→ **Exercise materials**:
- - -

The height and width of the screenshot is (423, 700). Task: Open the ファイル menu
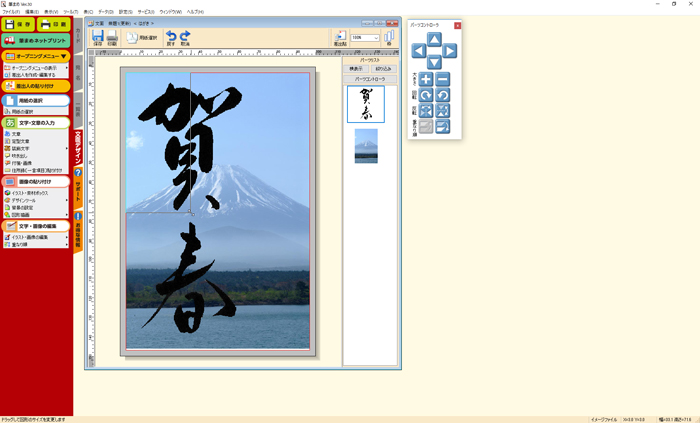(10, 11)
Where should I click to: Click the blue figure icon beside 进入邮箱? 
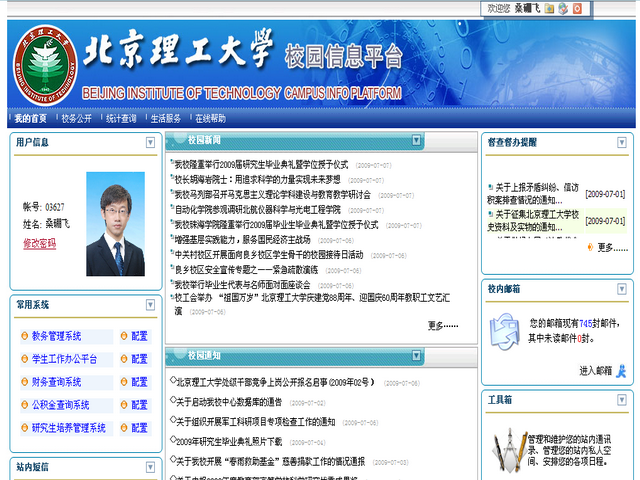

- - -

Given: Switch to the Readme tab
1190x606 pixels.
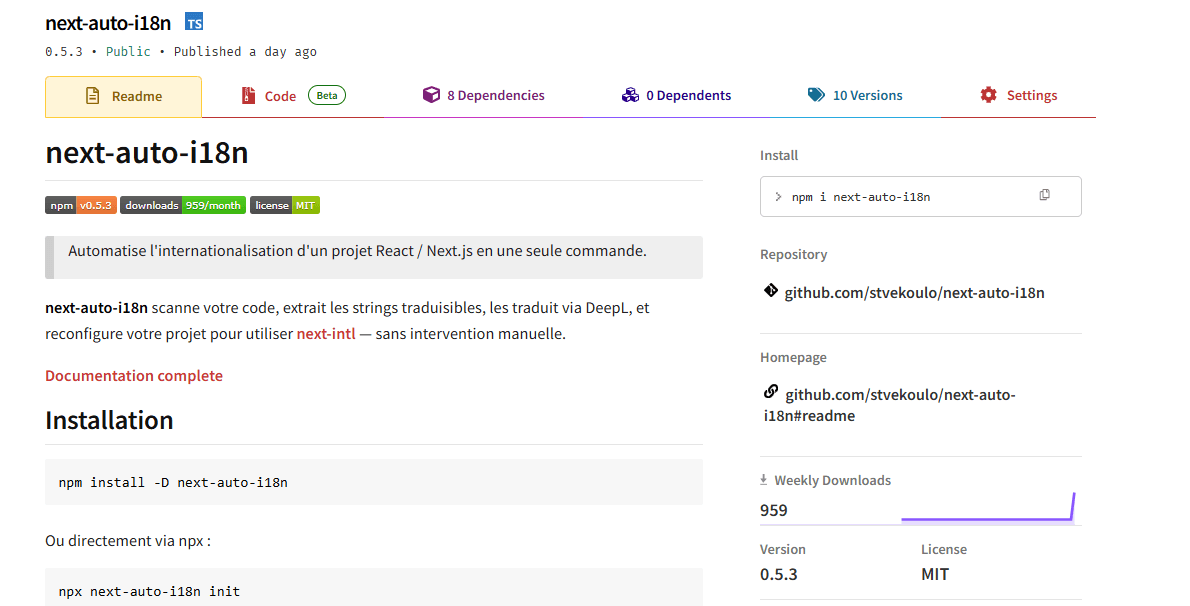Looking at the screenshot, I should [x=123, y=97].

- - -

→ **Action item**: Although the records hold pictures, the copy must not; give again exactly the lines from the one with "The height and" through the one with "Where should I".

→ **Exercise result**:
The height and width of the screenshot is (423, 700). Task: Open the ファイル menu
(10, 11)
Where should I click to: Click the blue figure icon beside 进入邮箱? 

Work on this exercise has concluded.